• Work order:
Once the line with "Choose the pink accent color" is found in the entries below, repeat it and each following line exactly, up to and including the line with "Task: Click the [OK]". Add no other lines.

|---|

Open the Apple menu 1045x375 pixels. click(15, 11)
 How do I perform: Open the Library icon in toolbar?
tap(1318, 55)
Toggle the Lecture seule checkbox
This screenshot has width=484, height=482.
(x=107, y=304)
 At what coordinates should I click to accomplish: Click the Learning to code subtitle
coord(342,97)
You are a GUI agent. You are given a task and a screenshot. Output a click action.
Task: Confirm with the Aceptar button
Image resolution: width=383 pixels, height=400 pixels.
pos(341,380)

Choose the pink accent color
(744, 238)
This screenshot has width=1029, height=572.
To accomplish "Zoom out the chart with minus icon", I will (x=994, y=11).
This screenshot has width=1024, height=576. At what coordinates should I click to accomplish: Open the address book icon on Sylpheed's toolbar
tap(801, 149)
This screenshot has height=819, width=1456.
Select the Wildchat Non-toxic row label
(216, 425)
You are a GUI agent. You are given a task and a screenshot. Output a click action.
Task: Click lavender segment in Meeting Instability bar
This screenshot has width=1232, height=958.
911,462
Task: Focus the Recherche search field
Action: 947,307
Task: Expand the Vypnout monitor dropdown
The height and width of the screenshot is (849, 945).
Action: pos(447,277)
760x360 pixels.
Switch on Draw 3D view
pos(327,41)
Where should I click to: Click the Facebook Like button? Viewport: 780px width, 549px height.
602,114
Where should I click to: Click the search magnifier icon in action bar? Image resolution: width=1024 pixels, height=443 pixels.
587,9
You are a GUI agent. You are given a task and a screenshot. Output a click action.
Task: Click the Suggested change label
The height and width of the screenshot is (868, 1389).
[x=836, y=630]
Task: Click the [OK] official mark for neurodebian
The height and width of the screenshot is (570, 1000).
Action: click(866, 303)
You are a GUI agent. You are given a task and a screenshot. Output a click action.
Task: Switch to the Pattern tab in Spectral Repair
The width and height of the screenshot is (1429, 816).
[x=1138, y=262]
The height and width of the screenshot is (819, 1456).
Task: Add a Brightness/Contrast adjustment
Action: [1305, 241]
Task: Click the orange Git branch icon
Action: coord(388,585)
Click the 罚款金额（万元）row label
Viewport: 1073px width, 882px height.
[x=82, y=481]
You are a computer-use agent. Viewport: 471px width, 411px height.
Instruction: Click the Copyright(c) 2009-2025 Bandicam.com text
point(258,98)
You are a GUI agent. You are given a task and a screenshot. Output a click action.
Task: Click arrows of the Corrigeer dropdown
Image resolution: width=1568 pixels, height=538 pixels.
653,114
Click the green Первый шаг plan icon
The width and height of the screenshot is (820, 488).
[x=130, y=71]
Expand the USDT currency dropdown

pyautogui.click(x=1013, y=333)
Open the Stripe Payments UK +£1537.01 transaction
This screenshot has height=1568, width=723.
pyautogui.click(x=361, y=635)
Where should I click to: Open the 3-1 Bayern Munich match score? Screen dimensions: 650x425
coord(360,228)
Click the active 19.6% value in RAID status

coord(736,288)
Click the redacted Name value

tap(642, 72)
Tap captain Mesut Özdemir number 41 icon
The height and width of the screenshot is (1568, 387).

|---|

• Result of this task:
Choose the pink accent color
(744, 238)
This screenshot has width=1029, height=572.
To accomplish "Zoom out the chart with minus icon", I will (x=994, y=11).
This screenshot has width=1024, height=576. At what coordinates should I click to accomplish: Open the address book icon on Sylpheed's toolbar
tap(801, 149)
This screenshot has height=819, width=1456.
Select the Wildchat Non-toxic row label
(216, 425)
You are a GUI agent. You are given a task and a screenshot. Output a click action.
Task: Click lavender segment in Meeting Instability bar
This screenshot has width=1232, height=958.
911,462
Task: Focus the Recherche search field
Action: 947,307
Task: Expand the Vypnout monitor dropdown
The height and width of the screenshot is (849, 945).
Action: pos(447,277)
760x360 pixels.
Switch on Draw 3D view
pos(327,41)
Where should I click to: Click the Facebook Like button? Viewport: 780px width, 549px height.
602,114
Where should I click to: Click the search magnifier icon in action bar? Image resolution: width=1024 pixels, height=443 pixels.
587,9
You are a GUI agent. You are given a task and a screenshot. Output a click action.
Task: Click the Suggested change label
The height and width of the screenshot is (868, 1389).
[x=836, y=630]
Task: Click the [OK] official mark for neurodebian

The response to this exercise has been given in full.